The Advanced Search in PubMed makes it easier to conduct more elaborate searches. It can also help to speed up some aspects of searching.
The access the Advanced Search, click on Advanced underneath the search field.
The top of the Advanced Search page is the Advanced Search Builder. In this area you can enter search terms and click the blue ADD button to the right to execute the search.
Use the dropdown menu to the left to select a field to search. These are fields in the record such as Author, Article Title, Journal etc. This is the same as using field tags.
You can also control the Boolean operators from the Advanced Search. Click on the downward arrow on the right of the blue ADD button to display a dropdown menu with the three Boolean options. Using this option, you have the ability to build concepts before executing the search.
Finally, you can enter search terms and send them straight to the "History and Search Details" section below. The greatly speeds up the process of entering multiple keywords when you do not have to examine the search results for each individual term.
To Add the send the search term straight to the History section, click the downward arrow on the right of the blue Search button and select Add to History.
The Search History lists all the searches you have executed in a browsing session.
Each line is assigned a number. You can see the search term, the sorting method and the number of results found for that individual line.
Additionally, there are some commands that can be performed from the Search History section. These can be accessed on the individual search lines, under the "Actions" column.
The Actions are:
Sometimes (due to term mapping or truncation) PubMed searches for terms that you did not intend.
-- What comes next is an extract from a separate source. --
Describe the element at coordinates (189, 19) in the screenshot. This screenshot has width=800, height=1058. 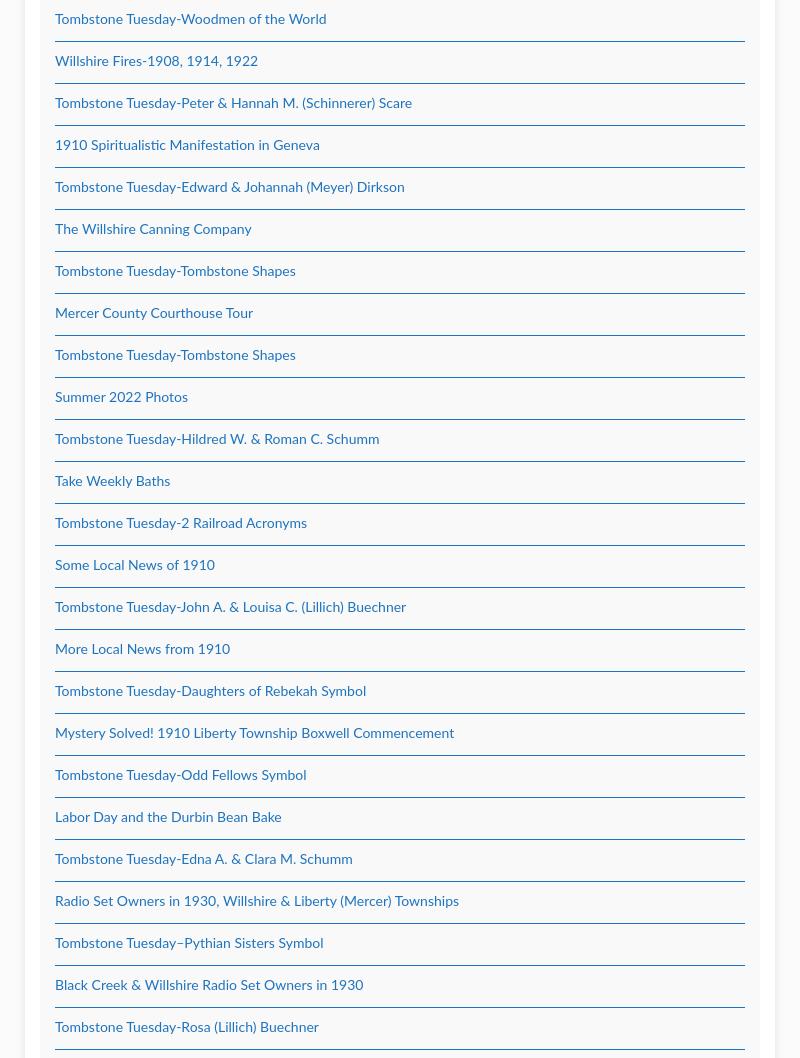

The Search Details feature allows you to see what is actually being searched, which is sometimes different from what you entered.
To access the Search Details for one of the lines in your History, click the downward arrow under the "Details" column. This will expand the fields to show you all the different terms searched in that line.
In the search below, the only terms entered were lung cancer (no quotes):
Instead of only searching for the phrase lung cancer, PubMed also searched for "lung neoplasms"[MeSH] as well as other synonyms. These additional terms were searched because of PubMed's term mapping. If the phrase had been entered as "lung cancer" the term mapping would have been disabled.
The Search Details feature is one of the most powerful advanced search features in PubMed.